• **EXERCISE**: In the records below, find the line containing "This screenshot has width=133, height=133." and restate it and all lines after it exactly, through the last line.

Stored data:
- - - - - - -

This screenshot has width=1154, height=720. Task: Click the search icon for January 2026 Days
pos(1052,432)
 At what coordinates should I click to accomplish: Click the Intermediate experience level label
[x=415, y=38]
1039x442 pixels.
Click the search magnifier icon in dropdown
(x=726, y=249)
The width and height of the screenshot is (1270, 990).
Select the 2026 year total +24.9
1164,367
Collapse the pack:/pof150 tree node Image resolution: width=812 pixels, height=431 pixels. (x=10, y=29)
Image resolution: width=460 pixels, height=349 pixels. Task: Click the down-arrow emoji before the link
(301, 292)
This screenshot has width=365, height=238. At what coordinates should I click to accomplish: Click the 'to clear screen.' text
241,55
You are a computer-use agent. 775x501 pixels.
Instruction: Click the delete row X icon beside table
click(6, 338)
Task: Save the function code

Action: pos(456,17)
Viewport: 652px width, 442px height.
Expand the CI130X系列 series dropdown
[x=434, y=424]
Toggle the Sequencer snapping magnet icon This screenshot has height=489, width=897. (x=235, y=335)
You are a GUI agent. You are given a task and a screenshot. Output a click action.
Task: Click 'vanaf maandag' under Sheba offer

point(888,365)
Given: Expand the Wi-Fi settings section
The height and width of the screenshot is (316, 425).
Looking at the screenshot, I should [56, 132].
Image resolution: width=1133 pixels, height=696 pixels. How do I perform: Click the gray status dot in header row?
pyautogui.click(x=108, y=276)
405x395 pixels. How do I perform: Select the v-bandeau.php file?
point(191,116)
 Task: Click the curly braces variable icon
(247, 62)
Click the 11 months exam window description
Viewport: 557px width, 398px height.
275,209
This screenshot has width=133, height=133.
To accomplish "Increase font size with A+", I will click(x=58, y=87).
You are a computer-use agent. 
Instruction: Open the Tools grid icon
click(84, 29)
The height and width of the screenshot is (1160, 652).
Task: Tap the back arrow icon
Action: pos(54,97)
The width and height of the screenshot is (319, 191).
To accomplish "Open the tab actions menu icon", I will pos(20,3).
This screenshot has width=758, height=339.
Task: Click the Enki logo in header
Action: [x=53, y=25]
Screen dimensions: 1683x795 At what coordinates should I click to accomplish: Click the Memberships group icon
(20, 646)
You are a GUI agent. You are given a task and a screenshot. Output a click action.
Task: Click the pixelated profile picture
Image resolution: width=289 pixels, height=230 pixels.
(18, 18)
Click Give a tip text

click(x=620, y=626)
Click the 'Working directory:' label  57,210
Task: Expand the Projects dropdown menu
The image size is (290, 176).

- - - - - - -

• **TASK ANSWER**:
This screenshot has width=133, height=133.
To accomplish "Increase font size with A+", I will click(x=58, y=87).
You are a computer-use agent. 
Instruction: Open the Tools grid icon
click(84, 29)
The height and width of the screenshot is (1160, 652).
Task: Tap the back arrow icon
Action: pos(54,97)
The width and height of the screenshot is (319, 191).
To accomplish "Open the tab actions menu icon", I will pos(20,3).
This screenshot has width=758, height=339.
Task: Click the Enki logo in header
Action: [x=53, y=25]
Screen dimensions: 1683x795 At what coordinates should I click to accomplish: Click the Memberships group icon
(20, 646)
You are a GUI agent. You are given a task and a screenshot. Output a click action.
Task: Click the pixelated profile picture
Image resolution: width=289 pixels, height=230 pixels.
(18, 18)
Click Give a tip text

click(x=620, y=626)
Click the 'Working directory:' label  57,210
Task: Expand the Projects dropdown menu
The image size is (290, 176).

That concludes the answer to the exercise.